Inspired by Spotify’s year in music feature (I wrote a post on it as well), I decided to analyze music related data that I had at my disposal. The data that I chose was the list of all the artists that I’ve seen live (78 at the time of doing this analysis).
There were two things that I wanted to surface from this data:
- Which genres of music have I seen the most live?
- Which artists should I see next, based on the artists I’ve already seen?
To answer both these questions I decided to use the Echo Nest API. And Python. All the code I wrote to analyze the data can be found here. I wrote this code when I should have been sleeping so the quality is not the best. Oh well.
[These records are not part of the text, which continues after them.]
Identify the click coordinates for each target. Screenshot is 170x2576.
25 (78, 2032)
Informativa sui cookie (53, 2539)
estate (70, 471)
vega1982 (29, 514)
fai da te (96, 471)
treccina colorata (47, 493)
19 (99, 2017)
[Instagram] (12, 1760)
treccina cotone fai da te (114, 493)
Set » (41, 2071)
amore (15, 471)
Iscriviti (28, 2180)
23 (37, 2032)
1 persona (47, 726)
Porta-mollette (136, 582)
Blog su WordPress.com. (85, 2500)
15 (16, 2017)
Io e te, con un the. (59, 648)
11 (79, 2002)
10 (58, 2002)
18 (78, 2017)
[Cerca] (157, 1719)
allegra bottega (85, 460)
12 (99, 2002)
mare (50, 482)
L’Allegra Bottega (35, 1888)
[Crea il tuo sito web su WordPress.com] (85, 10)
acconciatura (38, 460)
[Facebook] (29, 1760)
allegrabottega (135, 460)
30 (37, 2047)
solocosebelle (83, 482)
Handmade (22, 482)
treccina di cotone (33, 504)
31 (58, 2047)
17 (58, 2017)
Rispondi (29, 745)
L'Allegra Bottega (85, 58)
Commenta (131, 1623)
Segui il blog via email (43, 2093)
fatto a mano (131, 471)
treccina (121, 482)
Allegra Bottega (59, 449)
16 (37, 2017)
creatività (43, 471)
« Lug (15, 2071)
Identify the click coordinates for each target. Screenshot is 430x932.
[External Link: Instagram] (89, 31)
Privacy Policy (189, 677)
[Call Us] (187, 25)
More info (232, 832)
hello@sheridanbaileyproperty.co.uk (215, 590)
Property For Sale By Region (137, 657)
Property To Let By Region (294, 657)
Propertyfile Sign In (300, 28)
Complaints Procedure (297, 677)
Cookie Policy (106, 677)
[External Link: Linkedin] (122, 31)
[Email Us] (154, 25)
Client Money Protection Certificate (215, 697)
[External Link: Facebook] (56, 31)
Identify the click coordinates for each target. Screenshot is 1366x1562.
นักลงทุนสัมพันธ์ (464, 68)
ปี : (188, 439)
About halfway through writing the code I decided that generating a word cloud for #1 would be cooler than simply listing the top genres. After failing miserably to get word_cloud working on my machine I decided to use an online word cloud generator instead. Here’s the resulting word cloud:
The technique I used to answer #2 was to get the list of similar artists for each artist I’ve seen live, remove artists that I’ve already seen, and keep track of how many times each unseen artist is listed as a similar artist. Here are the top recommendations generated by my algorithm (format: <artist, number of times listed as similar artist>):
- Swedish House Mafia, 5
- The Raconteurs, 4
- Cut Copy, 3
- Beach Fossils, 3
- Kaiser Chiefs, 3
- Iron Maiden, 3
- Dio, 3
- Ellie Goulding, 2
- Black Sabbath, 2 (seeing them in September)
- Animals as Leaders, 2
My recommendation algorithm is extremely simple but produced surprisingly good results.
The Echo Nest API is incredible.
P.S. I tried using pyechonest but there didn’t seem to be a way to retrieve artist genre information which is why I decided to use their API directly.